The letters on the next two pages were generated by an article headlined "Tennessee for-profits lag in care for poor" that appeared in the April 24 issue of MODERN HEALTHCARE (P. 70). THE ARTICLE PRESENTED DATA SHOWING THAT FOR-PROFITS IN THE STATE PROVIDED LESS UNCOMPENSATED CARE TO THE POOR AND THAT COLUMBIA/HCA HEALTHCARE CORP. HOSPITALS PROVIDED LESS UNCOMPENSATED CARE THAN OTHER FOR-PROFITS. ELLIOTT MOORE IS PRESIDENT OF THE HOSPITAL ALLIANCE OF TENNESSEE. CRAIG A. BECKER IS PRESIDENT OF THE TENNESSEE HOSPITAL ASSOCIATION. J. TOD FETHERLING IS SENIOR MANAGER OF MARKETING RESEARCH FOR COLUMBIA.
Your article on uncompensated care was an excellent examination of the track record of hospitals' performance in Tennessee. However, it only captured part of the story of not-for-profit hospitals' commitment to provide charity care.
In your analysis, our hospitals outdistanced investor-owned hospitals on combined charity care and bad debt. However, the formula used held them back. Not-for-profits would have finished in a better position if they had received credit for all the uncompensated care they provide, including millions of dollars of medically indigent care.
In our state, hospitals report their uncompensated care in three categories. The medically indigent category, which was deleted from the MODERN HEALTHCARE equation, is calculated as payments not received from individuals who have insufficient income or assets to pay incurred hospital and medical bills.

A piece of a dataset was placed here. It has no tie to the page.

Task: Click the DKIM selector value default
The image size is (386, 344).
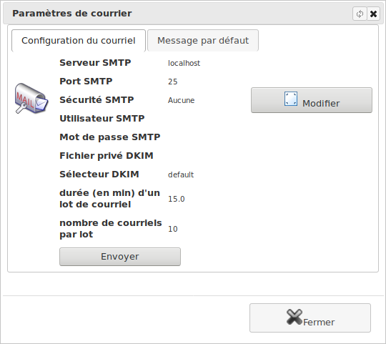Action: (181, 175)
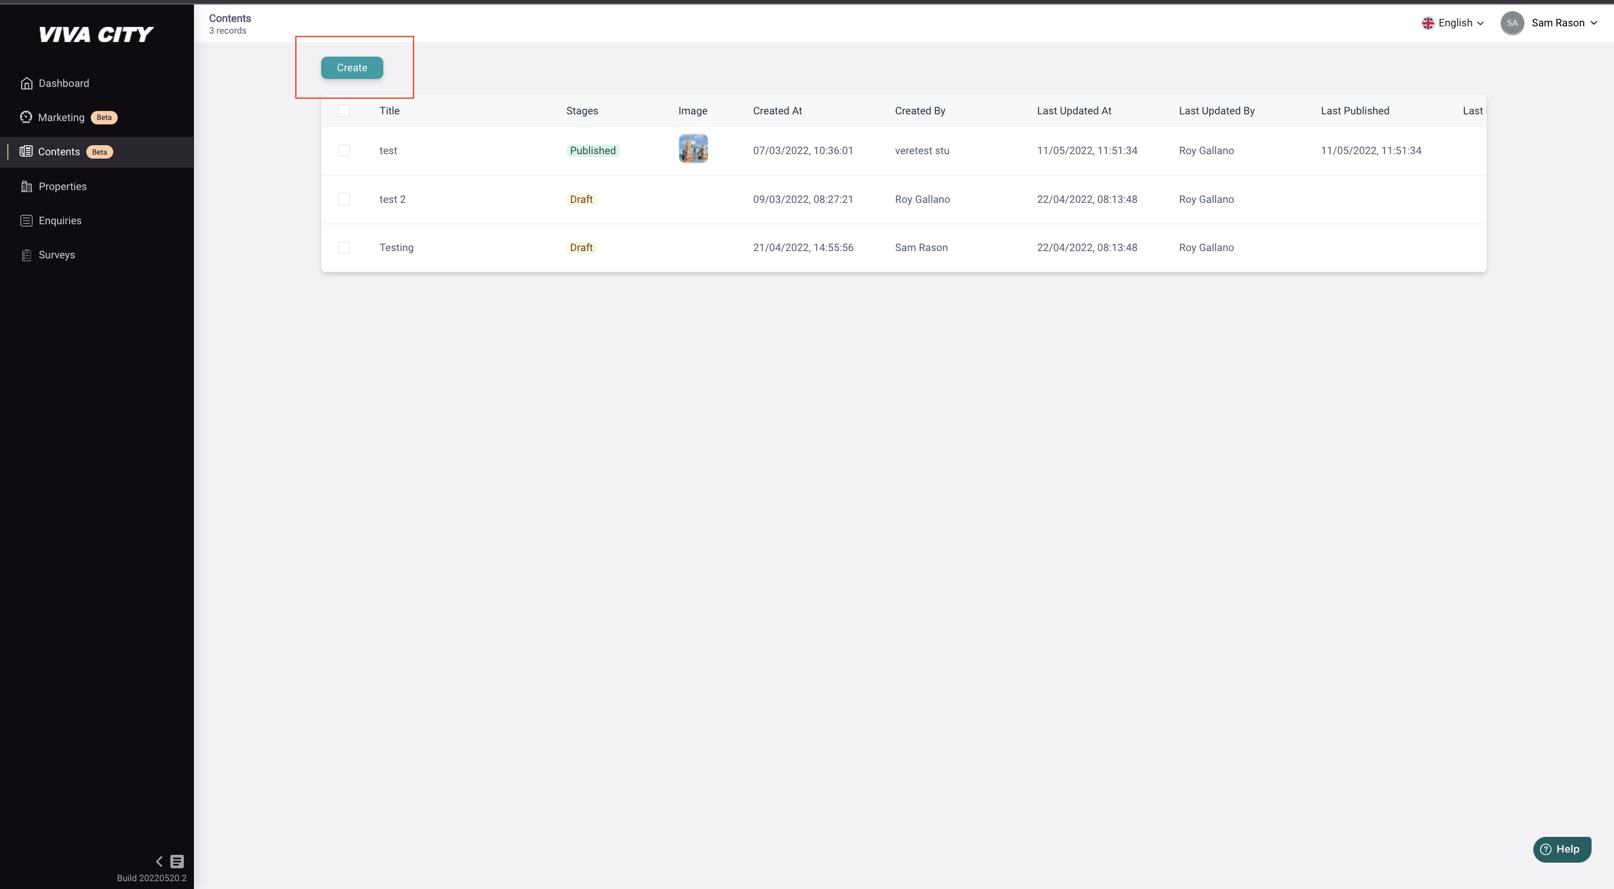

Many not-for-profit hospitals serve individuals with marginal incomes; only a very small percentage of their hospital bills are ever paid. Medically indigent care provided last year totaled more than $80 million. This is money our hospitals never see-these dollars are uncompensated care.
Although the MODERN HEALTHCARE analysis validates our position that significant differences in levels of community benefits exist between not-for-profit and investor-owned hospitals, your formula gave the investor-owned their best possible position for comparison.
Not only were the not-for-profits' figures deflated by the exclusion of all uncompensated care provided, the investor-owned figures were artificially inflated because of their higher charges. In Tennessee, investor-owned hospitals generally have charges which are 20% higher than not-for-profits'. Because charity and bad debt are based on charges that are never paid, your comparison of uncompensated care is skewed in their favor.
The issues raised in the article are critical to how we choose to care for the poor and indigent in the future. I look forward to your further examination of the record.